L’iniziativa punta a rafforzare il ruolo del medico di famiglia nella prevenzione, nell’identificazione precoce e nella presa in carico continuativa di malattie come asma e broncopneumopatia cronica ostruttiva (BPCO), condizioni spesso sottostimate ma fortemente invalidanti.
Secondo SIMG, molte patologie respiratorie si sviluppano lentamente e vengono riconosciute solo in fase avanzata. Proprio per questo la medicina generale rappresenta il primo presidio sanitario capace di intercettare sintomi iniziali e fattori di rischio, favorendo diagnosi tempestive e percorsi terapeutici appropriati.

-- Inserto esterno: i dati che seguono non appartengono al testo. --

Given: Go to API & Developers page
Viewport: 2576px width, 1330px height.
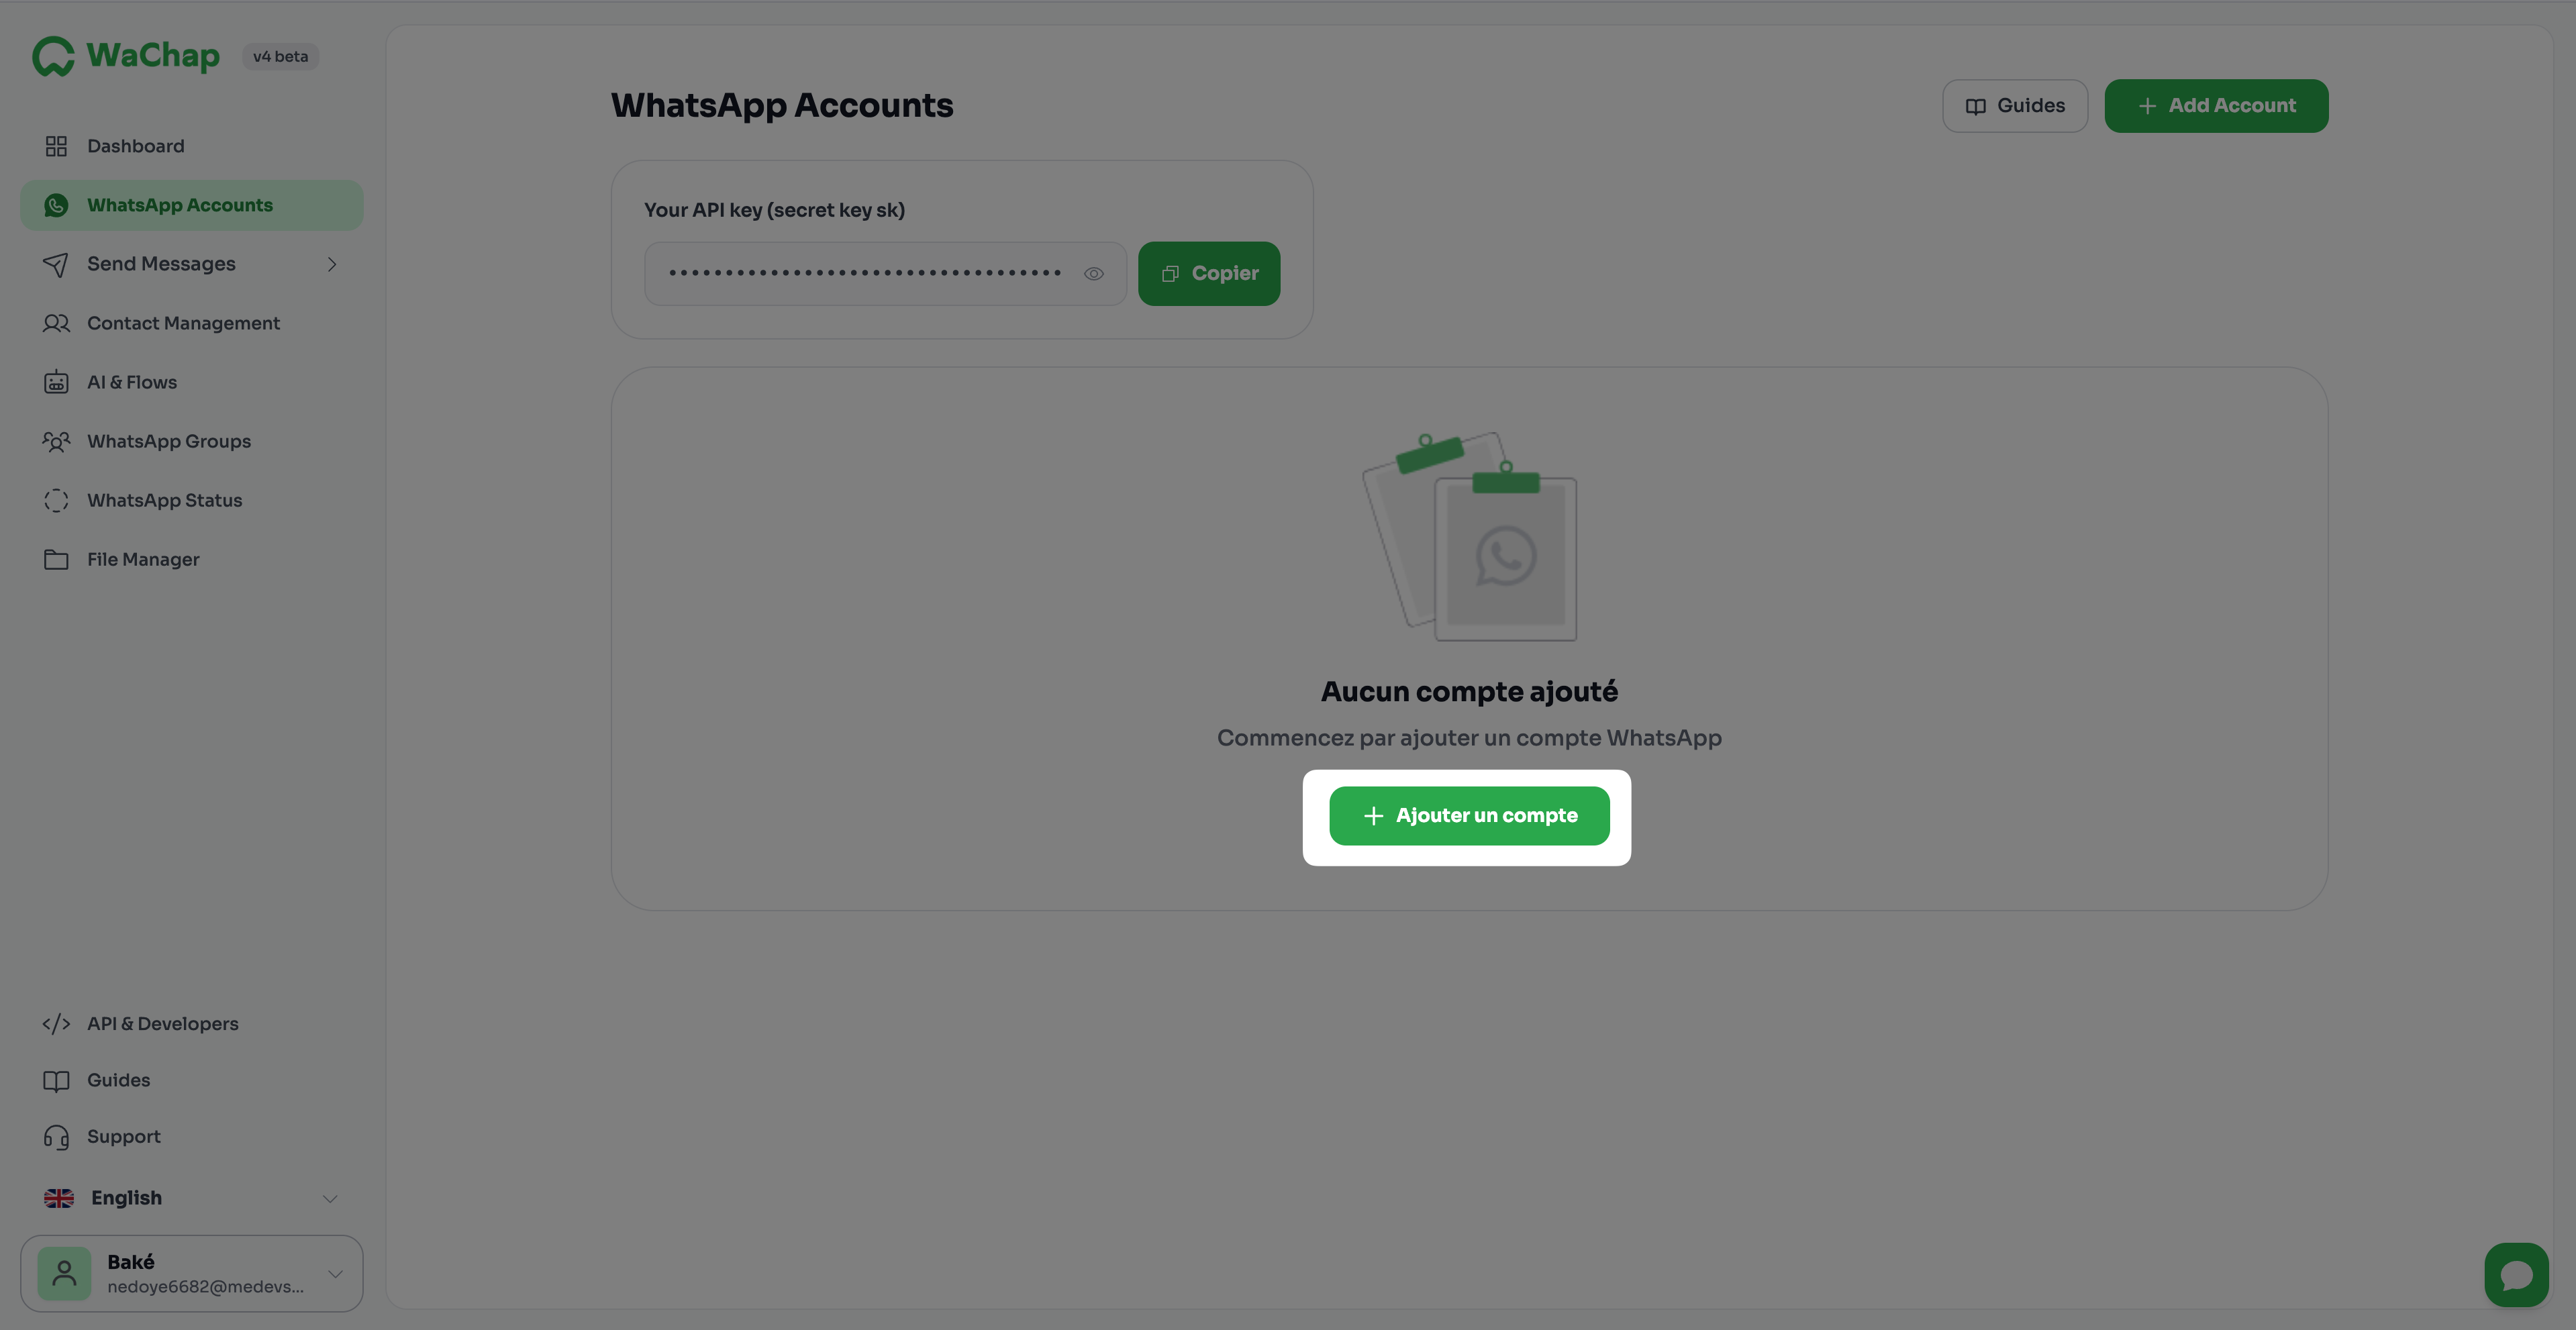Looking at the screenshot, I should pyautogui.click(x=162, y=1023).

“La salute respiratoria deve essere affrontata nella quotidianità e non soltanto nelle fasi acute della malattia”, ha spiegato Tecla Mastronuzzi, responsabile della Macroarea Prevenzione SIMG. L’obiettivo del progetto è infatti promuovere una medicina di iniziativa, capace di agire prima che la compromissione respiratoria diventi severa.
La BPCO interessa circa il 5-6% della popolazione italiana, pari a oltre 3 milioni di persone. Tuttavia, molti pazienti non riconoscono il rischio respiratorio con la stessa attenzione riservata ad altre malattie croniche, come quelle cardiovascolari. Per SIMG è quindi necessario aumentare consapevolezza e screening precoce soprattutto nei soggetti esposti a fumo, inquinamento ambientale o rischi professionali.
Il progetto “Ampio Respiro” si sviluppa su più livelli. Da un lato prevede una formazione nazionale a distanza (FAD) dedicata ai medici di medicina generale, disponibile fino a maggio 2027, focalizzata su diagnosi precoce, spirometria, appropriatezza terapeutica, aderenza ai trattamenti inalatori, vaccinazioni e gestione delle riacutizzazioni.
Dall’altro lato sono stati sviluppati strumenti informativi rivolti ai cittadini, tra cui il portale dedicato e materiali divulgativi distribuiti negli ambulatori. L’obiettivo è aiutare la popolazione a riconoscere precocemente i sintomi respiratori e a non sottovalutare segnali persistenti.
Secondo Alessandro Rossi, presidente nazionale SIMG, il progetto rappresenta un modello integrato che coinvolge medici, specialisti, cittadini e istituzioni. “Il medico di famiglia conosce il paziente nel tempo e può costruire percorsi personalizzati in collaborazione con il territorio e con gli specialisti”, ha sottolineato.
L’iniziativa, patrocinata da AIPO-ITS e SIP, è stata presentata alla Camera su iniziativa del vicepresidente della Commissione Affari Sociali Luciano Ciocchetti, che ha evidenziato il valore della prevenzione respiratoria anche in termini di sostenibilità del Servizio sanitario nazionale.
“Ampio Respiro” si propone così come un nuovo modello di sanità territoriale orientato all’intercettazione precoce delle cronicità respiratorie e alla continuità assistenziale.